Stories like Sebastian’s are common, which many get into due to an aptitude for technology and a curious mindset. But once they discover their skills and become addicted to hacking, there is a fork in the road. People like Sebastian choose the ethical path.
Belonging to a community has a strong appeal
Like any band of professionals, ethical hackers form groups and communities where people share both tips and respect. Those communities are not like recreational soccer teams where everyone fights for a common goal, but they are certainly competitive. Many ethical hacking communities have leaderboards. Everyone knows who tops the leaderboard and everyone wants to be number one.
There is also a camaraderie of working together. Sebastian and about 30 other ethical hackers are on a German bug bounty Slack channel. Once a year, they rent out a co-working space, pick a few targets, and together see who can find the most vulnerabilities. For Sebastian, the community also extends to Tuesday gatherings where people gather and talk about safety or participate in capture the flag competitions.
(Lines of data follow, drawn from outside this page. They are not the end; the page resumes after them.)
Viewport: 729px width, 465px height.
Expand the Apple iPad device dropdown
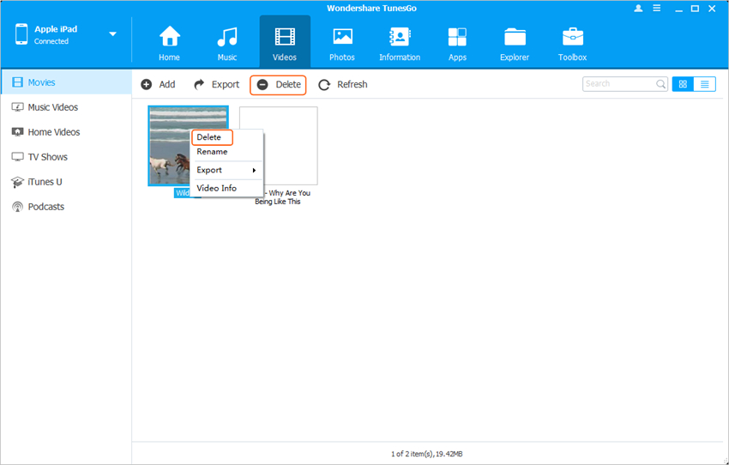click(x=112, y=34)
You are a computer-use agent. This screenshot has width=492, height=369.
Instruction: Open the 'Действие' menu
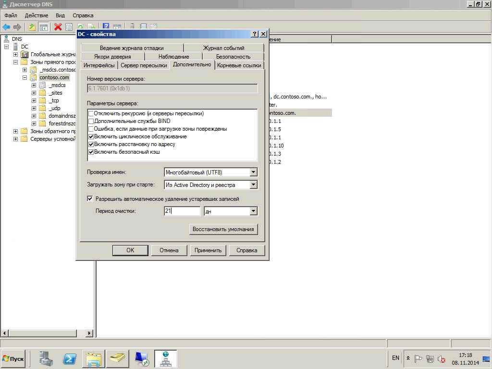pos(36,15)
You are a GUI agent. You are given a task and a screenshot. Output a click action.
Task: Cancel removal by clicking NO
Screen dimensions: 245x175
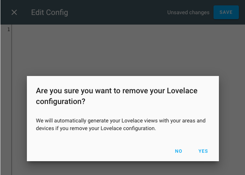[179, 151]
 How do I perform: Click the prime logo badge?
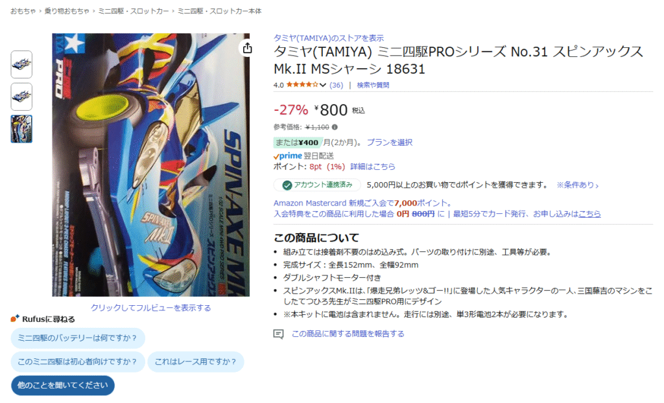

Protecting what is near has a purpose
In some ways, ethical hackers are a lot like everyone else. They are concerned about the security of websites and other technologies they use every day. But unlike most people, ethical hackers have the skills and knowledge to test things and make sure they’re safe. And once you’ve seen the dangers lurking in technology and know you have the skills to spot them, it’s very hard not to act.
The concern about the security of everyday technology is also one of the things that motivates ethical hackers to choose targets. In addition to the bounty program, they are concerned about their own well-being and the cybersecurity of their friends and family.
Like many professionals inside and outside the technology field, Sebastian and his cohort are motivated by autonomy, mastery and recognition. Ethical hackers can work alone and on their own time to find weaknesses in an organization’s infrastructure that cybercriminals could exploit. It’s a sense of autonomy that few others in cybersecurity can claim. Exposing vulnerabilities in an organization’s systems and networks that others cannot find – because of the specific skills and knowledge an ethical hacker possesses – brings a sense of pride and recognition in the community.
But mostly ethical hackers do it because they want to do the right thing, especially if it leads to stronger security measures that prevent future attacks. These professionals have the potential to do something that seems impossible or unlikely to many in the cybersecurity field: give hacking a good name.
Fredrik Nordberg Almroth is a co-founder and security researcher at Detectify.